SINTIENDO OTRA IDENTIDAD DE GÉNERO

¿Qué es ser un hombre? ¿Qué es ser una mujer?

La diferenciación sexual comienza en la concepción, a partir de ahí, se han de suceder una cadena de hechos, donde intervienen cromosomas, hormonas, y una serie de procesos necesarios para la diferenciación masculina (si no se diera, por defecto sería femenina), que desarrollan la diferenciación sexual hasta la pubertad. Sin embargo, la diferenciación sexual no sólo se limitan a la formación de los genitales, sino que actúa igualmente a nivel cerebral, en concreto sobre el hipotálamo.

Además, el proceso de diferenciación sexual no sólo es biológico. El entorno ejerce una gran influencia en la formación de la individualidad de cada sujeto.
Por ejemplo, las asignaciones sociales diferenciales que se suelen imponer desde el nacimiento (nombre, ropa, juguetes, colores) en función del sexo, el aprendizaje social (a qué juegan los niños, a qué juegan las niñas), identificación con iguales,  imitación de modelos, refuerzo de “conductas de rol sexual apropiadas” (docilidad y delicadez versus fuerza y valentía…),...
Sin embargo, a veces, esto hace que una realidad interior quede oculta tras actitudes y comportamientos que no serían los propios o los deseados. En aquellos casos en los que la identidad de género ha sido equívoca, la asignación externa funciona hasta los 13 o 14 años. Usualmente, en la adolescencia emerge esta realidad interior y se impone cuándo el adolescente se pregunta, ¿quién soy yo?
La identidad se define como la conciencia que una persona tiene de ser ella misma y que la convierte en distinta a las demás personas, a esta identidad pertenece la propia conciencia de ser hombre y mujer.

Es muy importante entender que la identidad de género es independiente de la orientación sexual. La orientación sexual es la atracción romántica, emocional y física hacia otros, que lleva al individuo a establecer relaciones sexuales o de pareja con personas de uno u otro sexo. El hecho de tener una orientación sexual hacia personas del mismo género, es decir, la homosexualidad, no implica tener problemas con la propia identidad de género.
  
Igualmente la identidad de género es independiente del travestismo, donde se usa ropa de otro sexo, bien para obtener excitación sexual o bien para disfrutar de la experiencia transitoria de pertenecer a él (pero sin deseo de pertenecer a él)
También hay que diferenciarlo de los casos de disconformidad con el papel del propio sexo. Hablamos de roles, conductas apropiadas,…

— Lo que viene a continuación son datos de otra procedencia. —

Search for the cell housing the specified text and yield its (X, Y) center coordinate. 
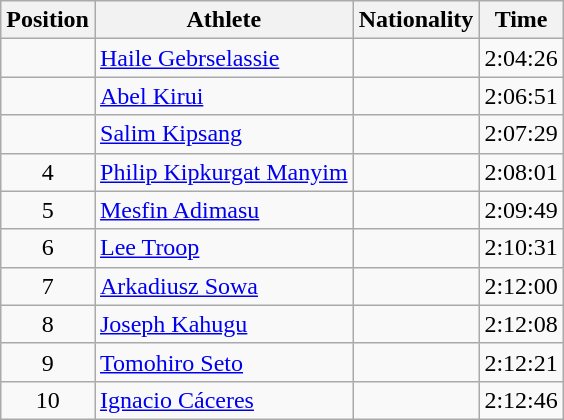
2:10:31 (521, 248)
4 (48, 172)
Lee Troop (224, 248)
2:06:51 (521, 96)
Mesfin Adimasu (224, 210)
5 (48, 210)
Nationality (416, 20)
Joseph Kahugu (224, 324)
6 (48, 248)
Haile Gebrselassie (224, 58)
Salim Kipsang (224, 134)
2:12:46 (521, 400)
Philip Kipkurgat Manyim (224, 172)
2:12:08 (521, 324)
2:07:29 (521, 134)
Position (48, 20)
Time (521, 20)
7 (48, 286)
2:08:01 (521, 172)
Abel Kirui (224, 96)
2:09:49 (521, 210)
9 (48, 362)
10 (48, 400)
Ignacio Cáceres (224, 400)
2:04:26 (521, 58)
Arkadiusz Sowa (224, 286)
2:12:21 (521, 362)
Tomohiro Seto (224, 362)
2:12:00 (521, 286)
Athlete (224, 20)
8 (48, 324)
Pinpoint the cell where the given text exists, returning its (x, y) midpoint coordinate. 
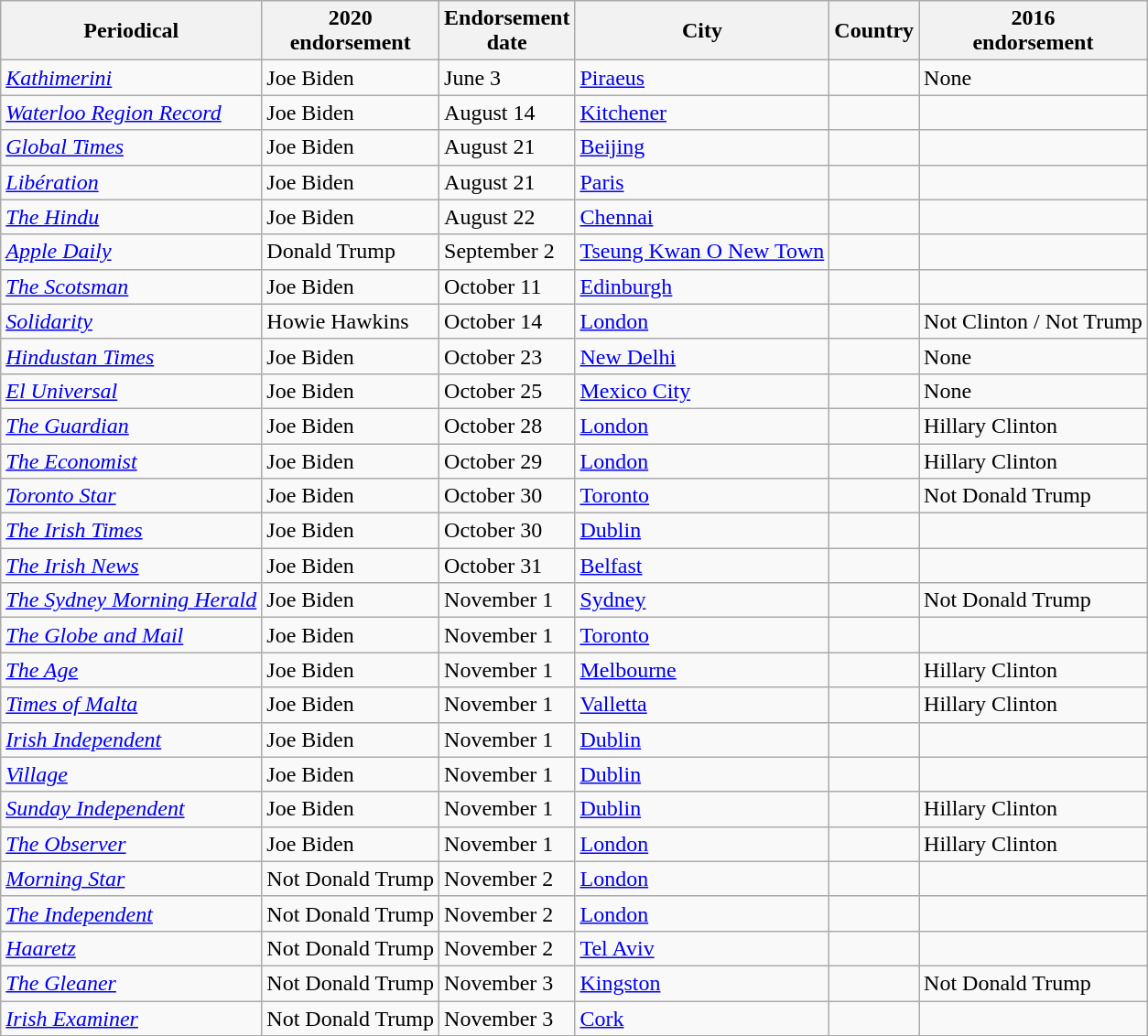
Piraeus (702, 78)
Apple Daily (132, 252)
Country (874, 31)
City (702, 31)
Kitchener (702, 113)
Global Times (132, 147)
Morning Star (132, 879)
Donald Trump (351, 252)
Edinburgh (702, 287)
Times of Malta (132, 705)
October 23 (507, 356)
The Economist (132, 460)
Valletta (702, 705)
Irish Independent (132, 740)
Periodical (132, 31)
October 11 (507, 287)
October 31 (507, 566)
The Gleaner (132, 983)
Haaretz (132, 948)
October 25 (507, 391)
The Age (132, 670)
The Sydney Morning Herald (132, 601)
October 28 (507, 426)
The Guardian (132, 426)
June 3 (507, 78)
September 2 (507, 252)
Beijing (702, 147)
Howie Hawkins (351, 321)
Sydney (702, 601)
Not Clinton / Not Trump (1034, 321)
2016endorsement (1034, 31)
Tel Aviv (702, 948)
Hindustan Times (132, 356)
Endorsementdate (507, 31)
2020endorsement (351, 31)
New Delhi (702, 356)
The Independent (132, 914)
Chennai (702, 217)
Irish Examiner (132, 1019)
October 14 (507, 321)
Kingston (702, 983)
The Irish Times (132, 531)
The Observer (132, 844)
Mexico City (702, 391)
The Scotsman (132, 287)
August 14 (507, 113)
Solidarity (132, 321)
Cork (702, 1019)
The Irish News (132, 566)
Kathimerini (132, 78)
The Hindu (132, 217)
The Globe and Mail (132, 635)
Sunday Independent (132, 809)
Village (132, 774)
Toronto Star (132, 496)
October 29 (507, 460)
Libération (132, 182)
Paris (702, 182)
August 22 (507, 217)
Waterloo Region Record (132, 113)
Melbourne (702, 670)
Tseung Kwan O New Town (702, 252)
Belfast (702, 566)
El Universal (132, 391)
Return [x, y] of the center of cell containing provided text 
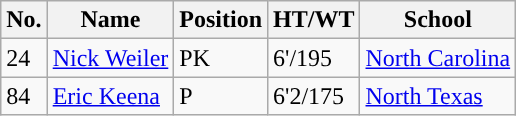
Position [221, 20]
North Texas [438, 96]
School [438, 20]
84 [24, 96]
No. [24, 20]
Nick Weiler [110, 58]
P [221, 96]
HT/WT [314, 20]
Name [110, 20]
PK [221, 58]
6'2/175 [314, 96]
North Carolina [438, 58]
Eric Keena [110, 96]
6'/195 [314, 58]
24 [24, 58]
Output the [x, y] coordinate of the center of the cell containing the given text.  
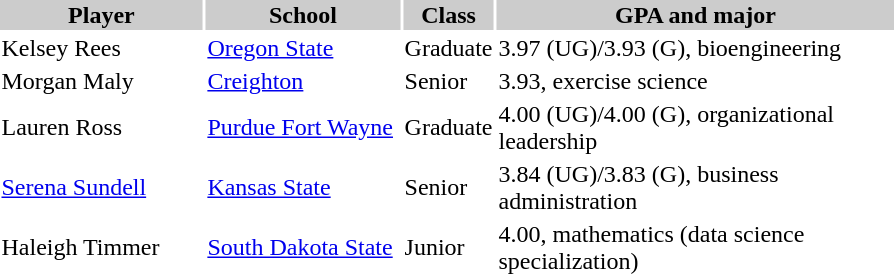
Class [448, 15]
Kelsey Rees [102, 48]
School [303, 15]
3.84 (UG)/3.83 (G), business administration [696, 188]
3.97 (UG)/3.93 (G), bioengineering [696, 48]
4.00 (UG)/4.00 (G), organizational leadership [696, 128]
Player [102, 15]
Creighton [303, 81]
Purdue Fort Wayne [303, 128]
3.93, exercise science [696, 81]
Lauren Ross [102, 128]
Morgan Maly [102, 81]
Serena Sundell [102, 188]
Kansas State [303, 188]
GPA and major [696, 15]
Oregon State [303, 48]
Provide the [X, Y] coordinate of the cell's center where the given text is located.  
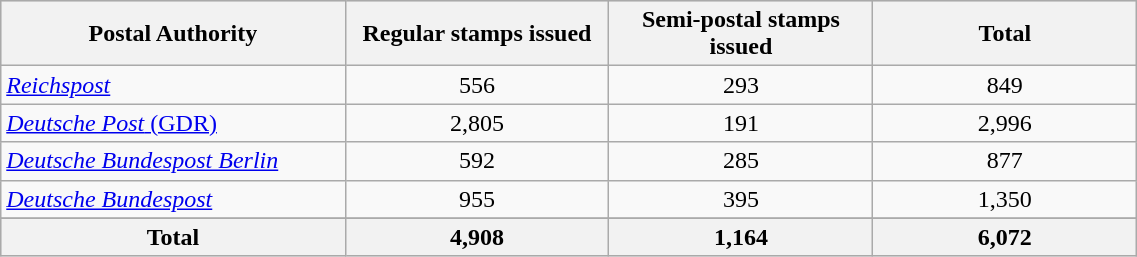
Semi-postal stamps issued [741, 34]
2,996 [1005, 123]
Reichspost [173, 85]
877 [1005, 161]
849 [1005, 85]
285 [741, 161]
1,350 [1005, 199]
6,072 [1005, 237]
Regular stamps issued [477, 34]
293 [741, 85]
Postal Authority [173, 34]
592 [477, 161]
556 [477, 85]
4,908 [477, 237]
955 [477, 199]
Deutsche Bundespost Berlin [173, 161]
Deutsche Post (GDR) [173, 123]
2,805 [477, 123]
395 [741, 199]
Deutsche Bundespost [173, 199]
1,164 [741, 237]
191 [741, 123]
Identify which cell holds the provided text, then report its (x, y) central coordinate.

Cuando existe una incongruencia entre el sexo anatómico de una persona y su propia identidad de género, se ha venido hablando del “trastorno de identidad sexual”. Pero, ¿este hecho es un trastorno o sólo se ha catalogado como tal?
Lo cierto es, que en las clasificaciones diagnósticas que tenemos respecto a lo que es un trastorno sexual, se basa en la experiencia subjetiva de malestar en relación con algún aspecto sexual propio. Pero si buscamos experiencias subjetivas de malestar respecto a un aspecto de nuestra identidad, ¿porqué no añadir “trastorno de maternidad, de paternidad”, “trastorno de pareja”, “trastorno de adolescencia, madurez,…”, y un sinfín de trastornos?.

Lo que hoy nos aporta la ciencia, es que estos casos parecen ser consecuencia de un complejo proceso biológico (genético-neuro-endocrino) de contenido biopsicosocial donde no corresponde la diferenciación sexual genital y la diferenciación sexual cerebral.
Esto es algo completamente diferente a una enfermedad mental o a un trastorno mental. Además se conoce que no hay mayor asociación con trastornos de personalidad, ni “conductas desviadas” que en el resto de la población, tampoco psicopatología asociada. Por el contrario parecen presentar importantes recursos adaptativos y gran capacidad de resiliencia, es decir, gran capacidad de asumir con flexibilidad situaciones difíciles y sobreponerse a ellas.
Parece que los trastornos asociados con este “presunto trastorno” son consecuencia de las circunstancias adversas (bulling, rechazo familiar y/o social…) en las que se ven inmersas estas personas.

Por ello, en el caso de tratamiento para ello, este se basa en el apoyo y la orientación durante el proceso de adaptación y ajuste a los cambios vitales y dificultades que vayan surgiendo, con el objetivo de aumentar la calidad de vida y acompañar a construir la identidad sentida por la persona.

¿Quién soy yo? En la búsqueda de identidad de cada persona, todas sin excepción estarán sujetas a sus condiciones biológicas, ambientales, culturales, sociales, psicológicas,…
Ante la búsqueda de identidad no hay normalidad ni anormalidad, y la única respuesta sin excepción es:
Soy una persona única, original e irrepetible.